Start of Exercise material
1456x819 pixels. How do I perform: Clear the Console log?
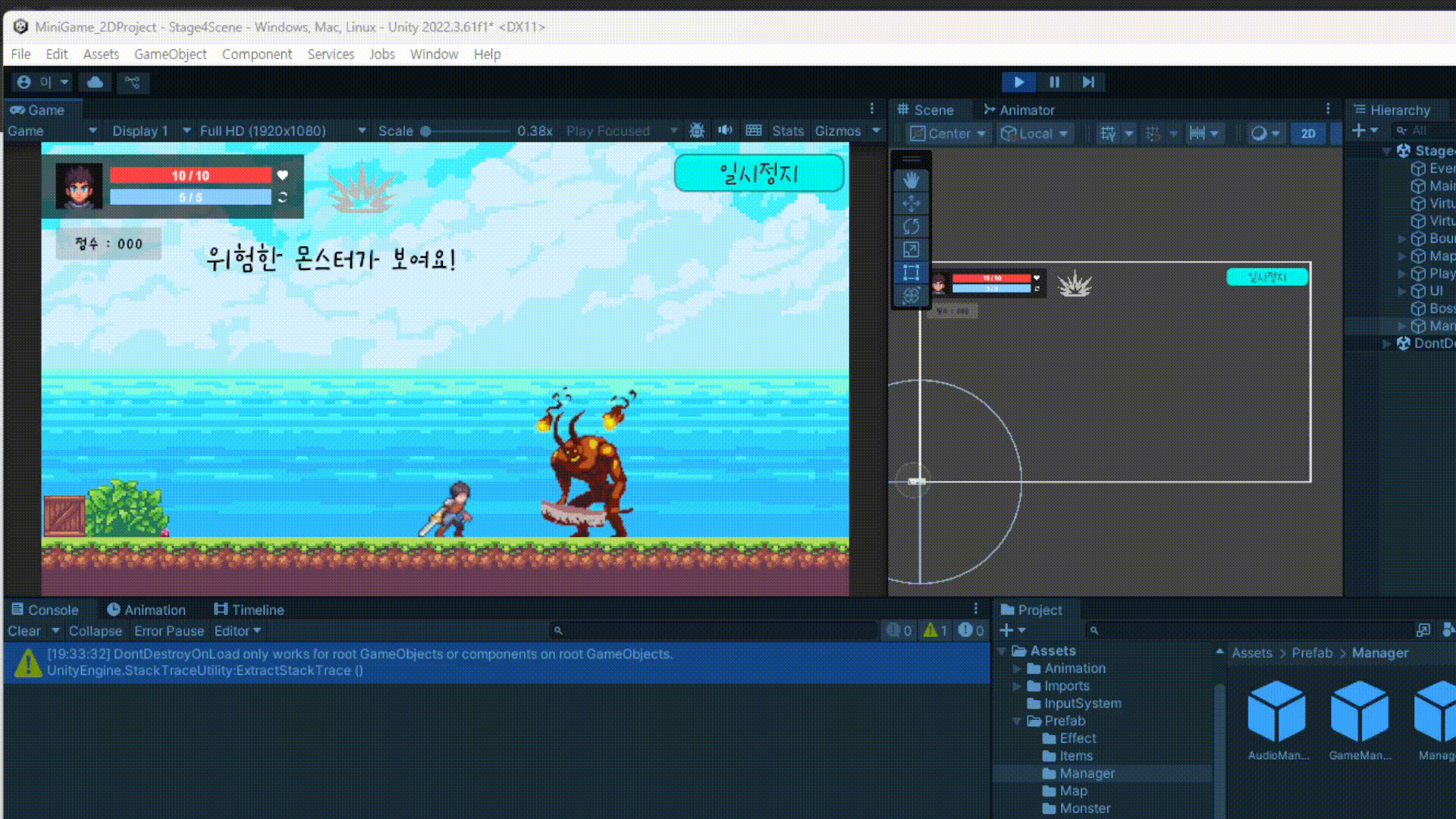point(24,631)
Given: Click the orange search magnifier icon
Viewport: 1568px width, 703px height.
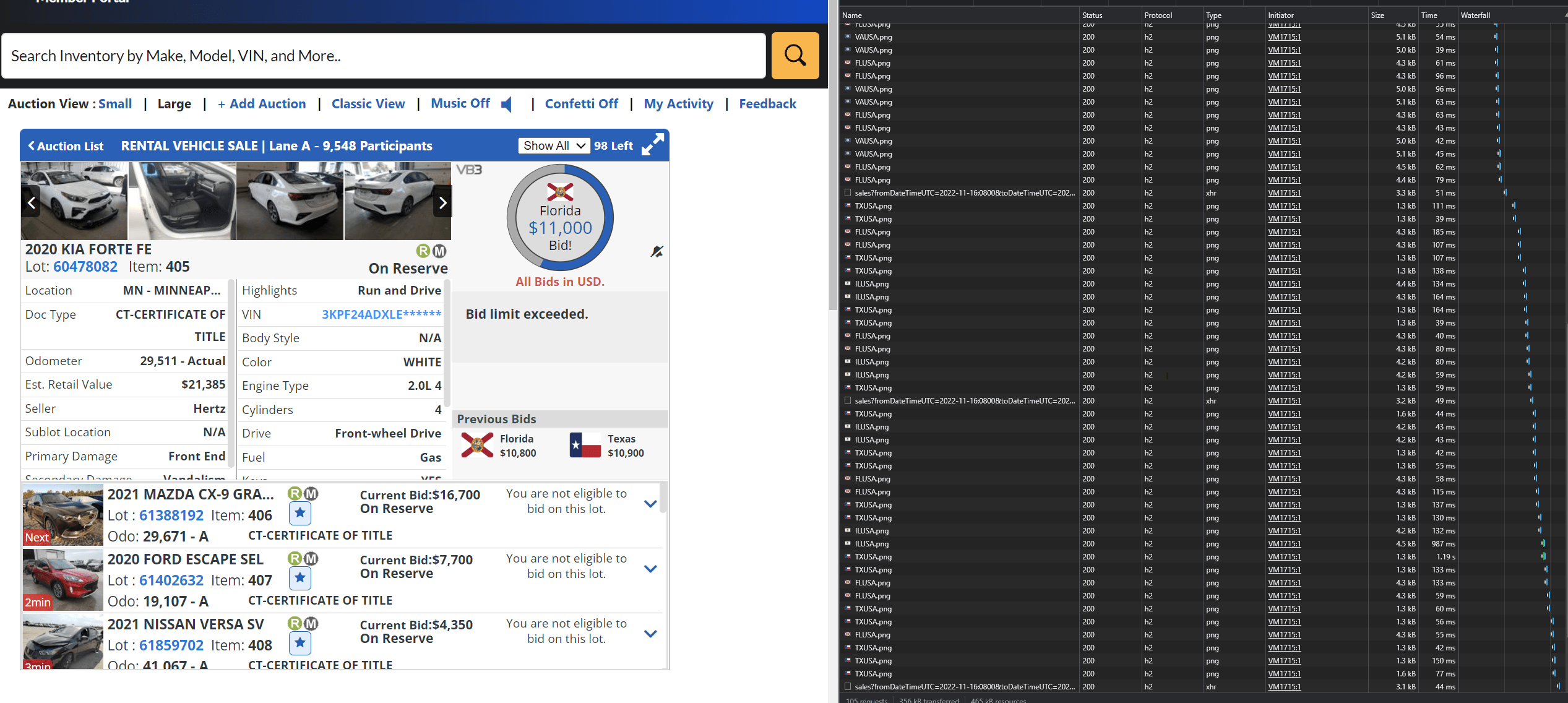Looking at the screenshot, I should [795, 56].
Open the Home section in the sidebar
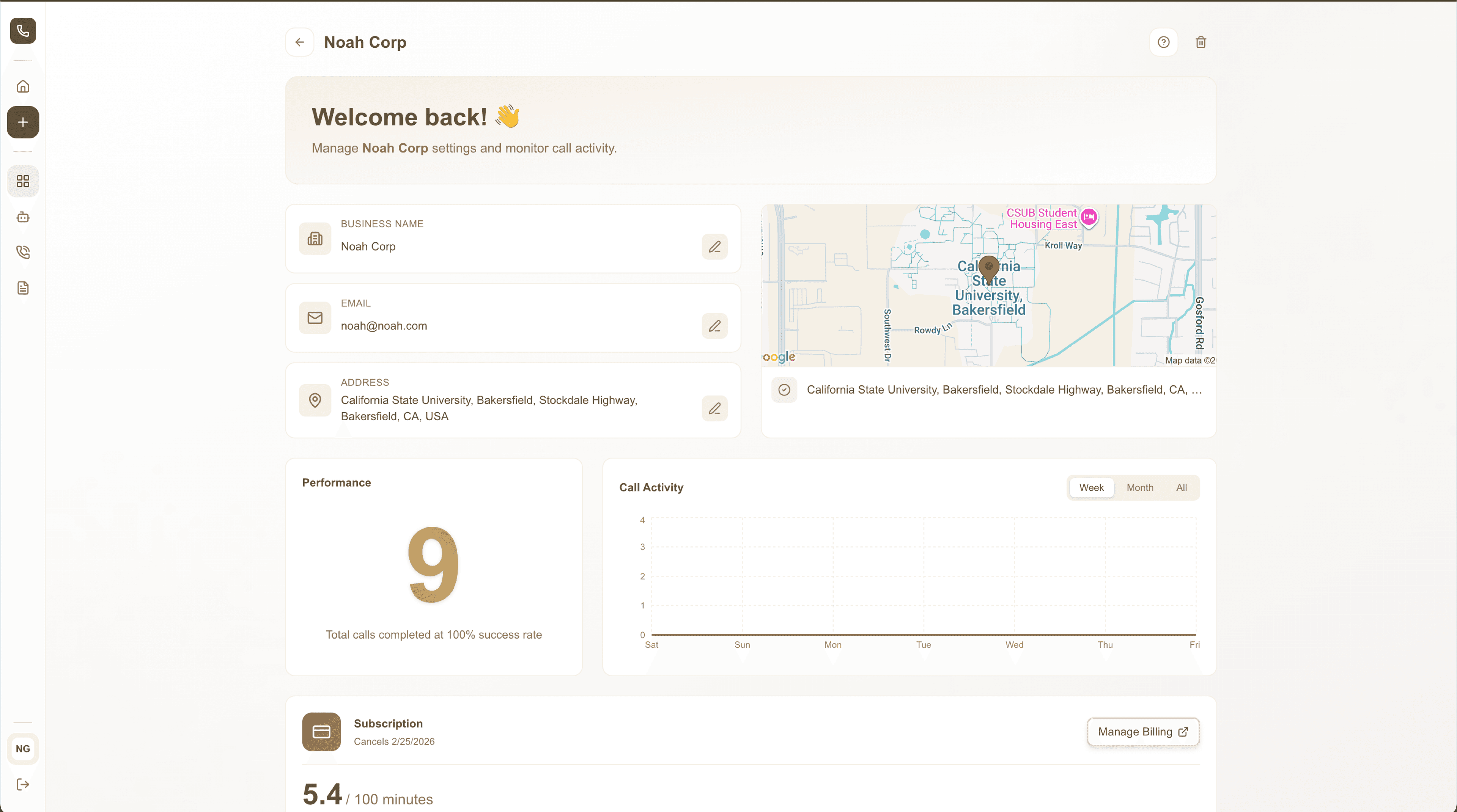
End of Exercise material
The lines above must be transcribed exactly, with every picture left out.

Your solution ▸
1456x819 pixels. How do I perform: Clear the Console log?
point(24,631)
Given: Click the orange search magnifier icon
Viewport: 1568px width, 703px height.
Looking at the screenshot, I should [795, 56].
Open the Home section in the sidebar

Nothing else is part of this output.